Bear Market Facts

March 12, 2020

As certainly as day follows night, the onset of a bear market will elicit advice from your financial adviser not to panic because equities always prove to be lucrative in the long run. All one needs is a well-balanced portfolio and some patience to wait out the market hysteria. Much of the time, the reassurance is well-taken, but never isn’t forever, and neither is always a certainty.

Tell that to the Japanese, for instance. The most watched index of Japanese equities, the Nikkei 225, closed at 38,916 on the final business day of 1989, December 29th. Thirty years and 72 days later, the Nikkei closed today down 52.3% weaker than then at 18,560. If such a span  — the difference between being aged 30 and aged 60 — doesn’t constitute a long-term block of elapsed time, then what does?

Another myth admonishes against using the Dow Jones Industrials as a U.S. stock market measure because it embodies too few companies to be representative, and that can be true of short periods but less so when comparing more distant points of time. I happen to like the DJIA because one has more than a century of data. It so happens that today saw very similar declines in the the DOW (10.0%), S&P 500 (9.5%) and NASDAQ (9.4%), and it so happens that the shot groups of cumulative losses from bull market closing highs last month is even tighter: 28.3% from 29,556 on February 12th in the DOW, 26.6% from a close of 3,380 in the S&P on February 14, and also 26.6% from the NASDAQ’s close of 9,817 on the 19th.
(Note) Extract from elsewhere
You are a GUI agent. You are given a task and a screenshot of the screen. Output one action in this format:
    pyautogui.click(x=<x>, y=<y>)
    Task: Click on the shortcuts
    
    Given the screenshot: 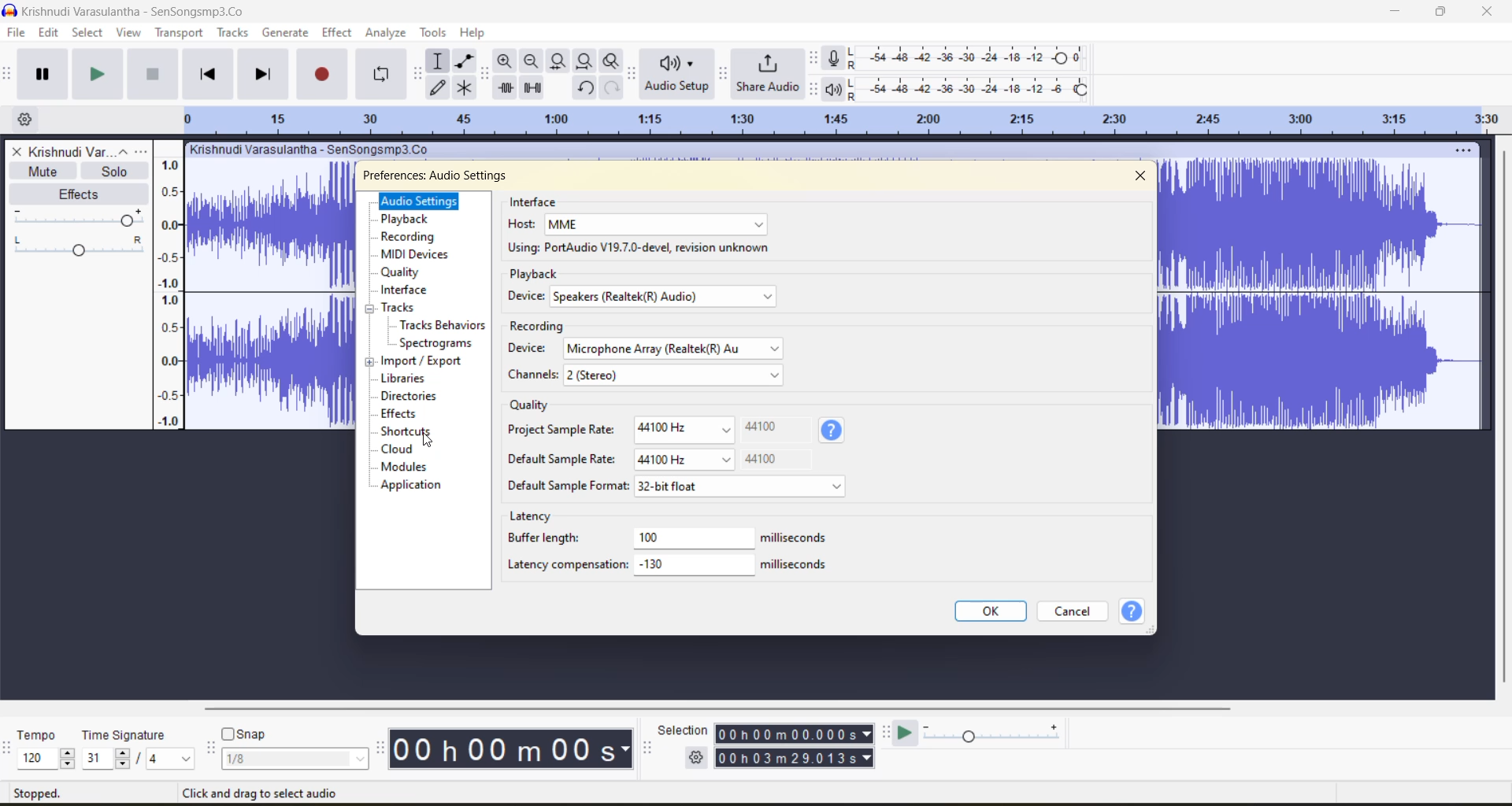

Bear markets are defined as peak to subsequent low drops of 20.0% or more. The average properties associated with a post-WII bear market in the S&P are a duration of 14 months and a drop of 33%. If the current market ends up being typical, that suggests that this one runs for somewhat more than 13 months further but that four-fifths of the entire downswing has already occurred, and this appears highly doubtful. The coronavirus pandemic was the catalyst of this bear market, but global growth was already slowing when this factor emerged. The science of the disease suggests that now is closer to the beginning than the end and probably by a large margin because it will be over a year before a vaccine is developed, tested, and ready for widespread use. The pandemic will exert an enormously disruptive shock on both demand and supply. It is present on a global scale and is fraught with all sorts of unanswered questions. An equally large reason for being pessimistic about the future epidemiology of the pandemic is that it catches the world at a time of particularly inept political leaders and populist-leaning people more comfortable with nationalist solutions than ones requiring nations working together.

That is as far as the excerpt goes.